Via Sarvodaya.org comes the news that activist Dr. A.T. (Ahangamage Tudor) Ariyaratne, founder of the socially engaged Sarvodaya Shramadana Movement — “Sri Lanka’s most broadly embedded community-based development organization,” dedicated to “the awakening of all” — and a major inspiration for engaged Buddhists worldwide, has died. He was 92.
Born November 5, 1931, in the Galle District of Ceylon, Ariyaratne was, as the Sarvodaya website puts it:
A former high school teacher at Nalanda College, he conducted the first Shramadana work camp in 1958, which eventually led to the establishment of the largest people’s movement in the country. He [was] the father of six distinguished adult children and has led tens of thousands of “family gatherings” and meditations with millions of people throughout Sri Lanka and other parts of the world.
Ariyaratne’s work also incorporated Buddhist concepts and what he called “Buddhist Economics” to address societal and individual suffering in a holistic way.
About Ariyaratne, Buddhist teacher and climate activist Joanna Macy has said:
“In this voluble, diminutive dynamo I found a scholar-activist who took the social teachings of the Buddha seriously and dared to believe that they could inspire change in the modern world.
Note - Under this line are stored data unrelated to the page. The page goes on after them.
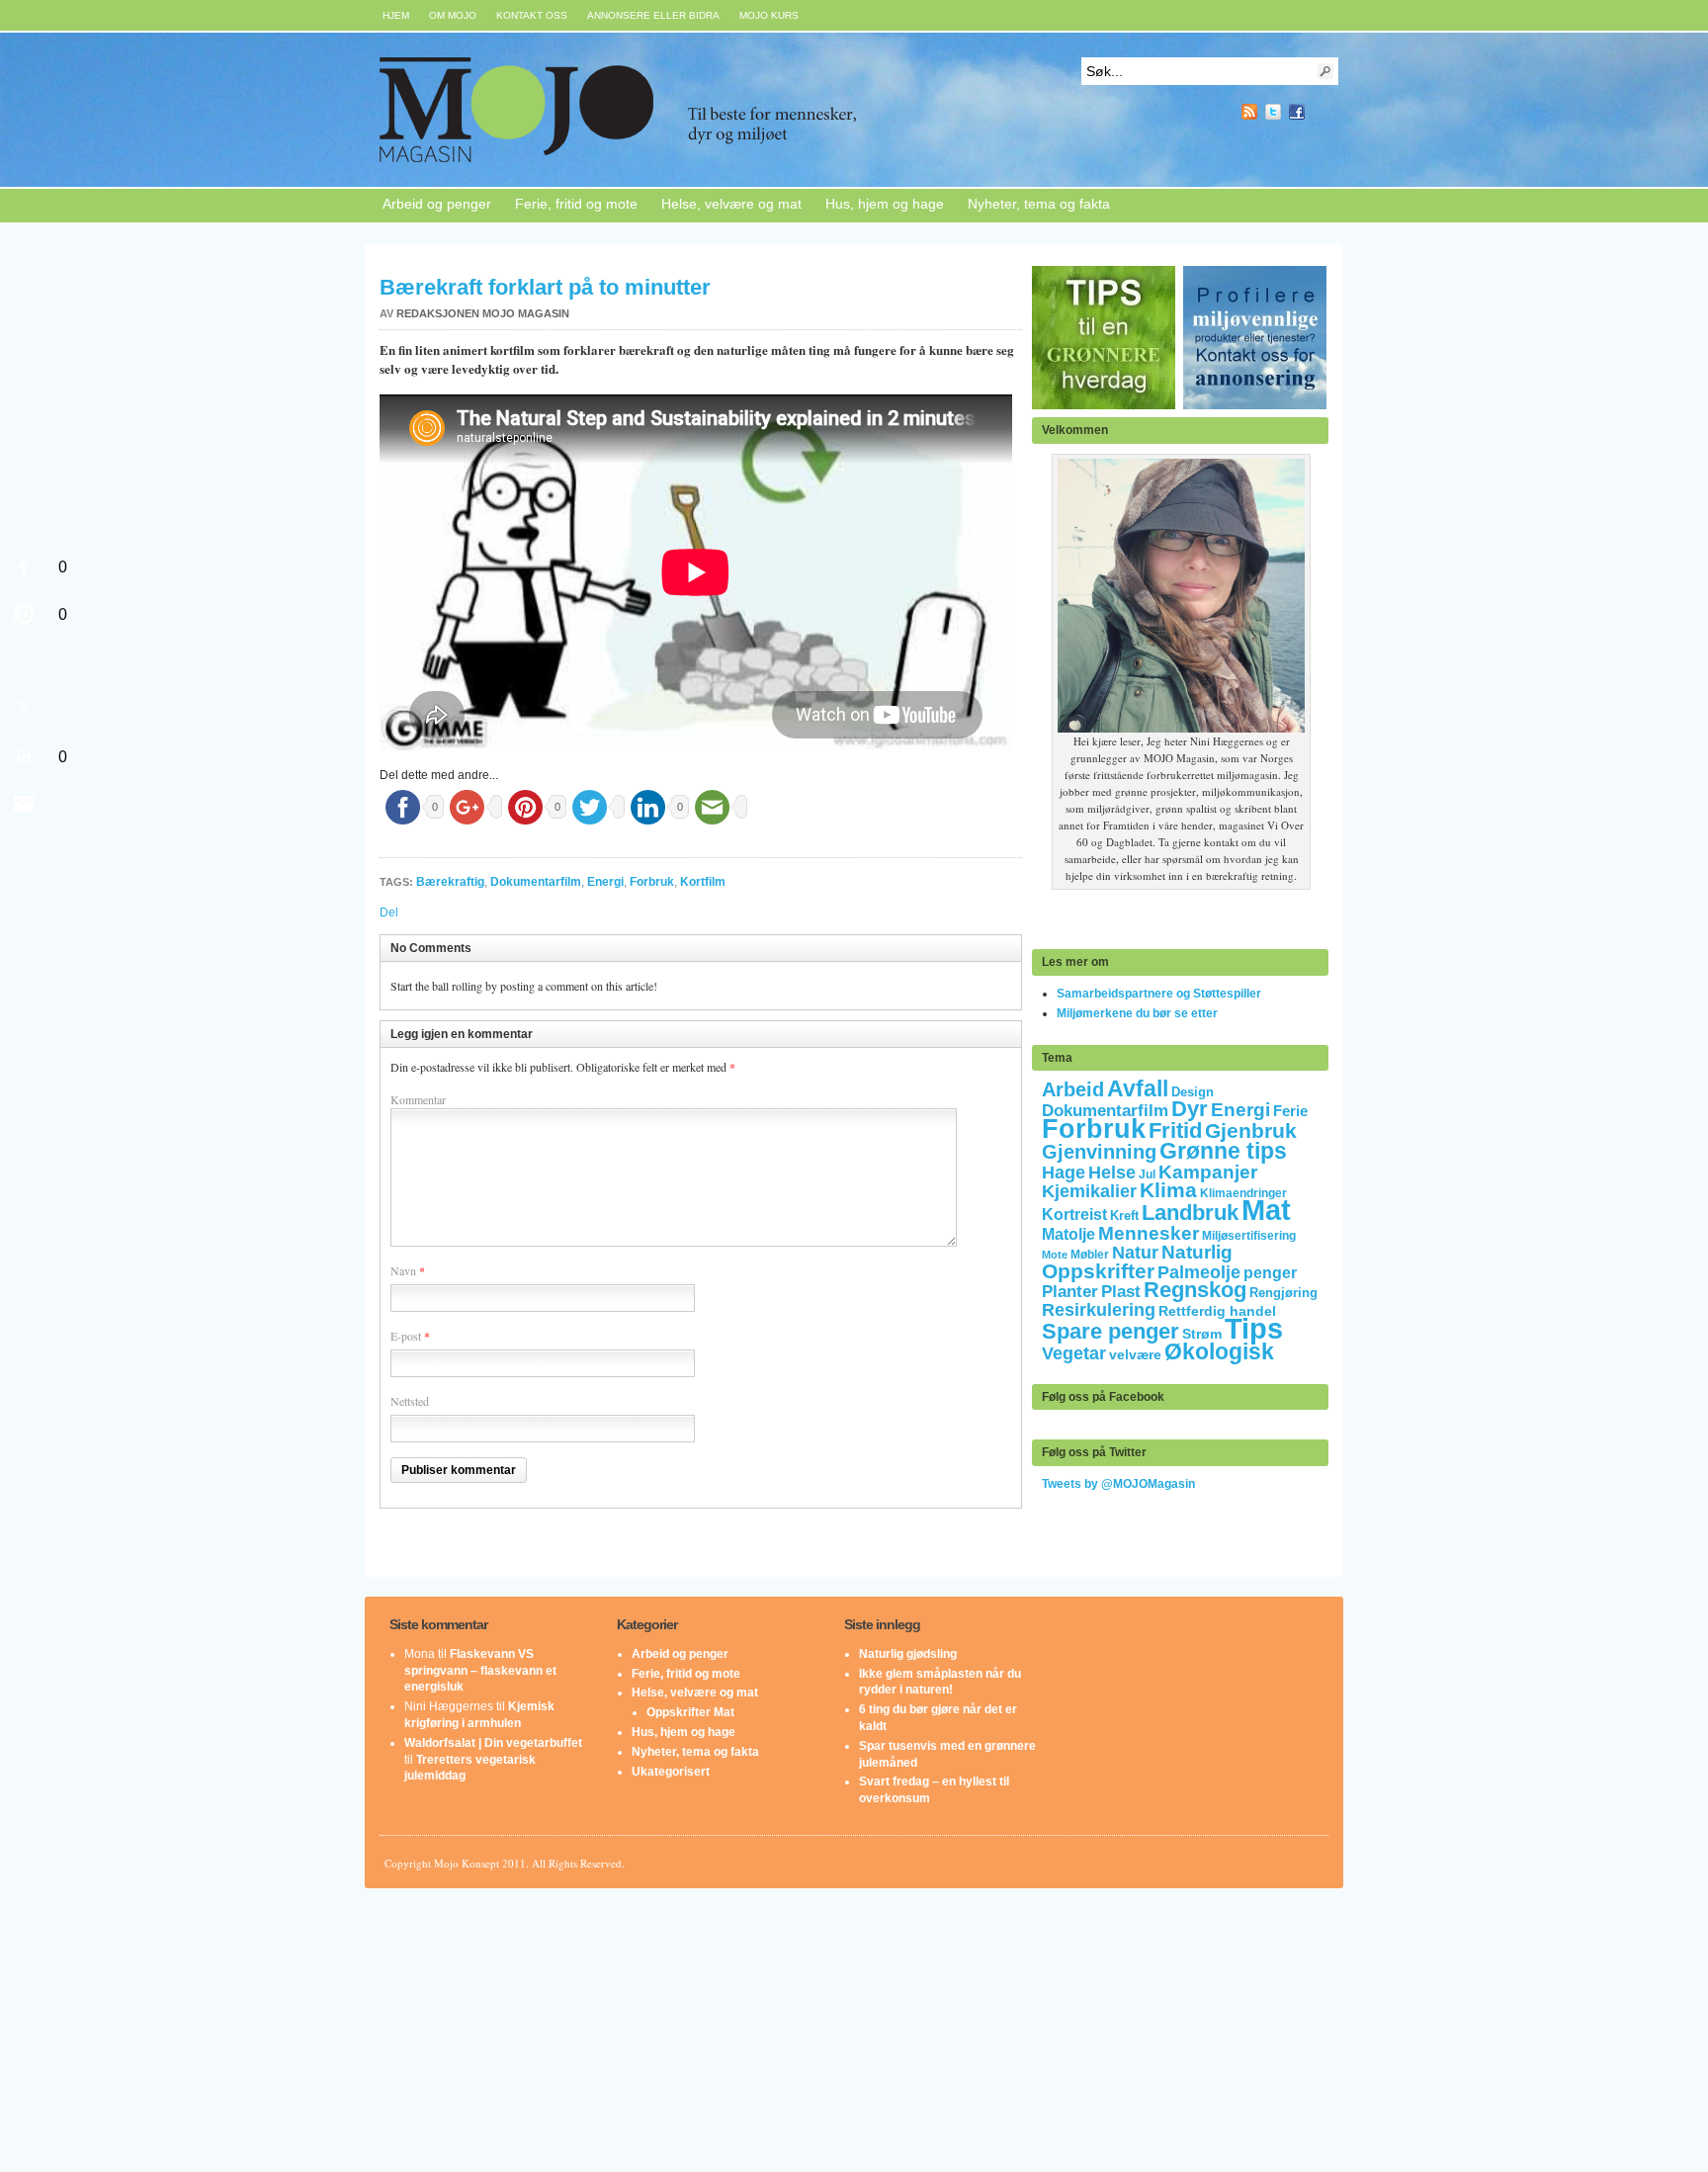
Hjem (396, 15)
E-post (405, 1336)
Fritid (1175, 1130)
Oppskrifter (1098, 1271)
He had banked his life on that conviction, drawing from ancient traditions to empower what he called “the poorest of the poor.”
In a memorial tribute to Ariyaratne, Ven. Bhikkhu Bodhi, the founder and chair of Buddhist Global Relief (BGR), credited Ariyaratne’s example as the inspiration for founding BGR, which works to fight chronic hunger and malnutrition. He writes:
“In several ways, Dr. Ariyaratne’s example was the inspiration behind the organization that I formed along with some of my Dharma friends in 2008, Buddhist Global Relief. Sarvodaya Women’s Movement, a branch of Sarvodaya Shramadana, was one of the first organizations that BGR partnered with on a project to improve women’s livelihoods. Last year, we supported a Sarvodaya project that provides food relief to poor communities in Sri Lanka, a critical need as the country has been facing extraordinarily widespread hunger.
Ari’s soft and gentle personality inspired countless people, both in Sri Lanka and around the world, and the impact he had on many of us will no doubt remain with us throughout our lives. While he will no longer be dwelling bodily in our midst, we can hope his spirit, his insights, and his example of love and compassion in action will continue to spread, promoting the emergence of the kind of loving and mutually supportive global order he aspired to create through his life and work.”
Sarvodaya states that Ariyaratne’s remains will lie at its headquarters in Moratuwa until Saturday, April 20th, at which time a funeral procession and then final religious rites and cremation will take place.